La Presse Canadienne

HALIFAX — L’Université Dalhousie en Nouvelle-Écosse voit ses pratiques scrutées de près pour avoir enquêté sur les commentaires polarisants sur les médias sociaux d’un leader étudiant, alors que des professeurs en droit et un groupe de libertés civiles accusent l’université de censurer le discours politique.

Dans une lettre à l’université, 25 professeurs à l’École de droit Schulich de Dalhousie font valoir ce qu’ils qualifient d’importance fondamentale de préserver une communauté universitaire où le discours politique peut être florissant.

La lettre envoyée lundi au président du sénat de l’université, Kevin Hewitt, demande à l’organisation de ne pas «contrôler et censurer» le ton du discours politique.

Masuma Khan, un membre de la direction du conseil étudiant, a fait face à beaucoup d’opposition après avoir exhorté l’associtaion des étudiants de l’Université Dalhousie de s’abstenir de participer aux célébrations du 150e anniversaire du Canada en signe de solidarité envers les peuples autochtones.

Sur Facebook, les jeunes progressistes-conservateurs de la Nouvelle-Écosse ont réagi en disant que le conseil étudiant devrait promouvoir la fierté du pays plutôt que d’encourager au boycott d’une fête nationale.

Masuma Khan a répondu, dans un langage vulgaire, qu’il ne voyait pas de raison d’être fière de la colonisation et de célébrer plus de 400 ans de génocide, tout en terminant sa phrase avec le mot-clic «la fragillité blanche».

Ses commentaires ont suscité une plainte officielle d’un autre étudiant alléguant qu’il avait fait preuve de discrimination envers les Blancs.

Le comité de discipline de l’université a accepté d’entendre la plainte.
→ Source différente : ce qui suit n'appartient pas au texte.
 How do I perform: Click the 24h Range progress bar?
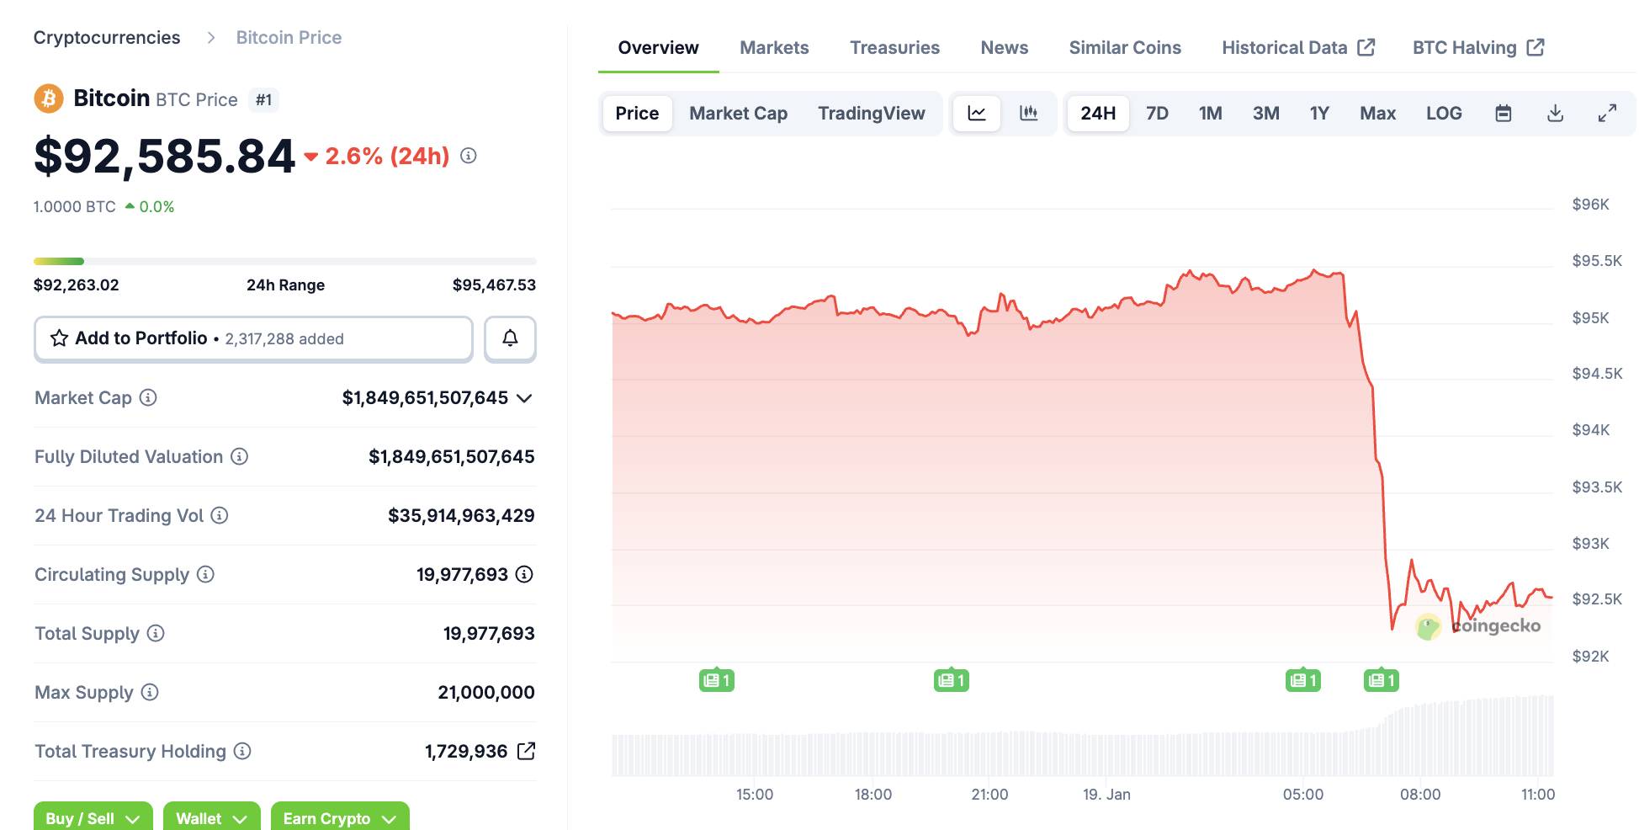pyautogui.click(x=284, y=260)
Masuma Khan faisait parti du comité de discipline mais il s’est retiré en attendant l’issue de son cas.

Le comité devrait examiner la plainte contre lui en novembre ou en décembre.

Dimanche, l’Ontario Civil Liberties Association a accusé l’université d’utiliser ses pouvoirs disciplinaires pour réprimer l’expression politique et la liberté d’expression.

Dans une lettre adressée au président de l’Université Dalhousie, Richard Florizone, le groupe a demandé à l’université d’abroger ses politiques qui, selon lui, sont incompatibles avec les valeurs fondamentales du Canada en matière de liberté de pensée et d’expression.